--- Start Source ---

The subject has often thought to be a self-portrait, because the figure with the red hair resembled Friedrich. He dressed the figure in altdeutsche (old German clothing), the clothing of Germany’s heroic age, 16th and 17th Centuries. A Nationalist, Friedrich supported a new more liberal government and wanted to abolish the rule of the German nobility. Nationalists wore the old German clothing as a form of protest. The trend was so threatening to the German nobility that altdeutsche clothing was banned in 1819.

“Man and Woman Contemplating the Moon” (1818-1825)

Friedrich married Christiane Caroline Bommer, 19 years his junior, in January 1818. They had three children. The family lived a solitary life. Following his marriage, Friedrich often included a second figure in his paintings. “Man and Woman Contemplating the Moon” (1818-1825) (13” x 17.3’’) depicts two figures on a rugged hill top, their backs to the viewer. Critics generally refer to them as Friedrich and his wife. The man wears altdeutsche clothing, and the woman’s hand rests calmly on his shoulder. The couple stand close together, contemplating the full moon and the distant landscape. 

Friedrich places the couple under several evergreen trees, their branches forming a lacy pattern against the moonlit sky. The other major element in the painting, taking up half the hill top, is an ancient tree. Its roots, partially pulled up from the earth, are exposed and form hairy fingers. The wide-spread branches are bare. The tree lists to the right, but remains standing. Throughout the ages, the Moon has always been considered as feminine and a symbol of the cycle of the seasons and of abundance. The full moon completes a heavenly cycle, the time to prepare for the future. Friedrich’s painting communicates hope for the future.

“Solitary Tree” (1822)

Friedrich’s patrons included the Grand Duke Nikolai Pavlovich of Russia and his wife Alexandra Feodrovna. They visited Friedrich’s studio in 1820 and purchased several paintings to take back to St. Petersburg. Their continued patronage, and that of other Russian nobles, sustained the artist when the Romantic style began to go out of favor in the 1830’s. Friedrich suffered several major episodes of depression during his life, and was said to be the “most solitary of the solitary” by his friends. “Solitary Tree” (1822) (21.6” x28”), was one of two works commissioned by Joachim Wagener, a banker and an art patron. The works were to show a morning and an evening landscape. “Solitary Tree” depicts a beautiful morning as the sun rises over a country village. A large tree at the center of the composition connects the earth and heaven. The size of the trunk indicates the tree has experienced a long life. The lower branches still support green leaves, but the top branches are dead. Friedrich organizes the top branches as a reference to the image of the dead Christ on the cross.

--- End Source ---

Problems and tasks
1. Answer these questions using the passage on Friedrich's paintings:
(a) In what year was altdeutsche clothing banned?
(b) When did Friedrich marry Christiane Caroline Bommer?
(c) Who commissioned "Solitary Tree"?
2. Carry on the passage on Friedrich's paintings, picking up after its final sentence.

--- Start Dataset extract ---

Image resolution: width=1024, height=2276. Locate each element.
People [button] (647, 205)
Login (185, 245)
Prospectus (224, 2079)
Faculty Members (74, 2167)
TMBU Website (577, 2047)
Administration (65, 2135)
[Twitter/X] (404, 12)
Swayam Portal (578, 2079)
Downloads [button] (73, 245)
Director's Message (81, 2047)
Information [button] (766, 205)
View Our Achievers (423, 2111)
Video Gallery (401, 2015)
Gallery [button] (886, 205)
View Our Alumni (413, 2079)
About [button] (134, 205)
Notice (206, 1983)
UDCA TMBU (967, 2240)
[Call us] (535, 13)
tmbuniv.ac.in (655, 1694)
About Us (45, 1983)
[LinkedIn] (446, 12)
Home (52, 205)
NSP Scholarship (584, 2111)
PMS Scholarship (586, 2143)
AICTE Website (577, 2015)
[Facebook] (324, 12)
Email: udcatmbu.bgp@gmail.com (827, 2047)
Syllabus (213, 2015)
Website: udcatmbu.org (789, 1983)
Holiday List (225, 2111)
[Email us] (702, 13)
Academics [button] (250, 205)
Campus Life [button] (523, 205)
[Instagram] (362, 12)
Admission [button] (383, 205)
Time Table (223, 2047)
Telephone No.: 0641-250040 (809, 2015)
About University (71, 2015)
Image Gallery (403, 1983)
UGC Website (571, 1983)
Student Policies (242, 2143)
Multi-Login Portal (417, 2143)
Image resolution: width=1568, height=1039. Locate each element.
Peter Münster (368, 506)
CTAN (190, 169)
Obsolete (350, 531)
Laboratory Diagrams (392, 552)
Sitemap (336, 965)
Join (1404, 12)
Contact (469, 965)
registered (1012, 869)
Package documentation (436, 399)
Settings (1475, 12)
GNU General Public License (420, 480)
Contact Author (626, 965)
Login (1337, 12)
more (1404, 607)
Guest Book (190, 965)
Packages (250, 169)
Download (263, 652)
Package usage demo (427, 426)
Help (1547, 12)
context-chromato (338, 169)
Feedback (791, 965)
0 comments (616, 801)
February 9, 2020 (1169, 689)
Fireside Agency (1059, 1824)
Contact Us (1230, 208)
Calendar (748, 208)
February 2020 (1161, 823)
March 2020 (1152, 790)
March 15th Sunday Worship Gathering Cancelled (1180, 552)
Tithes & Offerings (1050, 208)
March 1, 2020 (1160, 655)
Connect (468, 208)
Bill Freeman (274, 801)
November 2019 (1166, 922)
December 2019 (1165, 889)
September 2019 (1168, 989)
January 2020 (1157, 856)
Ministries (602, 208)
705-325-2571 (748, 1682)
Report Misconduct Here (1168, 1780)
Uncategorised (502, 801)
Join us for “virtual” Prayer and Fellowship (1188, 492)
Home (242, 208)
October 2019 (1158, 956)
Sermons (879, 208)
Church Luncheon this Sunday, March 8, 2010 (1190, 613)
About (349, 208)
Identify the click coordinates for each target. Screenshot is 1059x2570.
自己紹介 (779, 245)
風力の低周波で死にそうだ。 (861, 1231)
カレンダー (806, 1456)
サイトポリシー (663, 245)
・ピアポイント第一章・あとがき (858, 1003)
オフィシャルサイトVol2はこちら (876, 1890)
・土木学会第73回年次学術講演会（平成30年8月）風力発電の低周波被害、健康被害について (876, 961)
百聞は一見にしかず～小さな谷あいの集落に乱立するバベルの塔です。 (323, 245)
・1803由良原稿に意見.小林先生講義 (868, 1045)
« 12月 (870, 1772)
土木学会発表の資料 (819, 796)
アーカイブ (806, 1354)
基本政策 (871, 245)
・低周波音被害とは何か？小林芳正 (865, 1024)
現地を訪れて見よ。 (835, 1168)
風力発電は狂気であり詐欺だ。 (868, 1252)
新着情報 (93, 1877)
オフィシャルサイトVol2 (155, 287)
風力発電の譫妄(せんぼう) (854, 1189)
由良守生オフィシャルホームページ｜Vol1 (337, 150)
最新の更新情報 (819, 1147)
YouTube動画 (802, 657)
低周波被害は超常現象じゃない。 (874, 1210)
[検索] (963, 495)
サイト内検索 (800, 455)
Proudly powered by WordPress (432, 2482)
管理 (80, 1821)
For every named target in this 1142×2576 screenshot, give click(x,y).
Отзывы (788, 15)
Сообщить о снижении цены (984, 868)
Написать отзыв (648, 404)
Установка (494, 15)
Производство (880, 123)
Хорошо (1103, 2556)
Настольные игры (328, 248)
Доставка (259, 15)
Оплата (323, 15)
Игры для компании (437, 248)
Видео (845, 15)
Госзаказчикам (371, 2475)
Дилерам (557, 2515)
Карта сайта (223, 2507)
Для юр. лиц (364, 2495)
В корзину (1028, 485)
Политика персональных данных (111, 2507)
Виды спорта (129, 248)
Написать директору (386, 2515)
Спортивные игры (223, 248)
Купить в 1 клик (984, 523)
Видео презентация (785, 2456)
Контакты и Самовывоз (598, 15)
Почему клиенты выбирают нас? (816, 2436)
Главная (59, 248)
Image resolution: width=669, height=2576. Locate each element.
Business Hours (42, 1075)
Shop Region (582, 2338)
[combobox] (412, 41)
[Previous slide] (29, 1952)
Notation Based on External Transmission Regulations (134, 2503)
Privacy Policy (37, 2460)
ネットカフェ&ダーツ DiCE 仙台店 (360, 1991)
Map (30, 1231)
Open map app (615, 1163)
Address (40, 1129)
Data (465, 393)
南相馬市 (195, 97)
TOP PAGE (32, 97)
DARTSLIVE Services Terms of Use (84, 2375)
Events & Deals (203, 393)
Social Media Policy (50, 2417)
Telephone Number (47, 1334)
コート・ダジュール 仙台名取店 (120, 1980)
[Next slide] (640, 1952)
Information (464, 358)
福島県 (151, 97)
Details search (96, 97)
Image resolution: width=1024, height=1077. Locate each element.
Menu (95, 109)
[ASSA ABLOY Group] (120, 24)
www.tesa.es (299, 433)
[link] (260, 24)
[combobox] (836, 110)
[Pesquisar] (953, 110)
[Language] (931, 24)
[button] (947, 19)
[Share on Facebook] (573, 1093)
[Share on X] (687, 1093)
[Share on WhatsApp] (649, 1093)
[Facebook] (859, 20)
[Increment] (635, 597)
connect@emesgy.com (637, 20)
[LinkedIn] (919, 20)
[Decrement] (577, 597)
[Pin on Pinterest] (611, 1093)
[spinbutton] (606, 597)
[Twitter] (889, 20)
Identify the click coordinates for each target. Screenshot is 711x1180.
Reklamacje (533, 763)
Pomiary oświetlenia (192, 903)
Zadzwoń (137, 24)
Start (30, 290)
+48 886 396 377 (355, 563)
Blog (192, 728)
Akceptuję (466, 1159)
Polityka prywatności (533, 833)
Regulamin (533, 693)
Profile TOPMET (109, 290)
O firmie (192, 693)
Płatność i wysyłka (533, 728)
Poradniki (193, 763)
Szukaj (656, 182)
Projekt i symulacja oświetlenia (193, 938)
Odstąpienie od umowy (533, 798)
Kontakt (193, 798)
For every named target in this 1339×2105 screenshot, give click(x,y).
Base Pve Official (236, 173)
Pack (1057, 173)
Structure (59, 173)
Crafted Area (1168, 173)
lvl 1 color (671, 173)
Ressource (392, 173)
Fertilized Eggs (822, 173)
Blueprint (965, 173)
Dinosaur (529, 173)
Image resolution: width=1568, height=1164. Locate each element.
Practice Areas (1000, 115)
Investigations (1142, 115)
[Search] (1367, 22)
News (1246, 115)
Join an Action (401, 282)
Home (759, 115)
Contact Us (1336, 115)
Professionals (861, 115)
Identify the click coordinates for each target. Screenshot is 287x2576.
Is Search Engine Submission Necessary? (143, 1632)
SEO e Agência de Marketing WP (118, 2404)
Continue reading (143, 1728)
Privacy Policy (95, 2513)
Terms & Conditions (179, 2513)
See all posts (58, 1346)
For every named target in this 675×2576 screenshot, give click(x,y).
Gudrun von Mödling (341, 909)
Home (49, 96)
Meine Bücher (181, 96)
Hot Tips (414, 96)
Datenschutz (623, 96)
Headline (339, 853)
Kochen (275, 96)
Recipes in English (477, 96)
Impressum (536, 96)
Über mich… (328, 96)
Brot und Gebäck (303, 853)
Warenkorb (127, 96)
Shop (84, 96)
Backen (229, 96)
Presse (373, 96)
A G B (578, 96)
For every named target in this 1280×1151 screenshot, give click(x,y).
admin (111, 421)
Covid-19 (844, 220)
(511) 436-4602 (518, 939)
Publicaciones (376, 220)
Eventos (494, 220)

--- End Dataset extract ---

Responses
1.
(a) 1819
(b) January 1818
(c) Joachim Wagener, a banker and an art patron

2.
Under the tree, a shepherd leans on his staff and against the tree trunk. His flock of sheep graze quietly in the pasture. Like the dead branches of the tree, the artists inclusion of the shepherd and his sheep refer to the religious connections that Friedrich found in nature. The panoramic landscape beyond the tree contains a stream and stands of evergreens.  A small village is nestled to the left of the tree. Bright sunlit pastures and a mountain range spread out under an early morning sky. Hardly visible, a gray church spire stands to the right of the tree at the base of the mountains. The sun has risen over the distant landscape, but sunlight has yet fully to reach the solitary tree. The tree has weathered a long life and endures.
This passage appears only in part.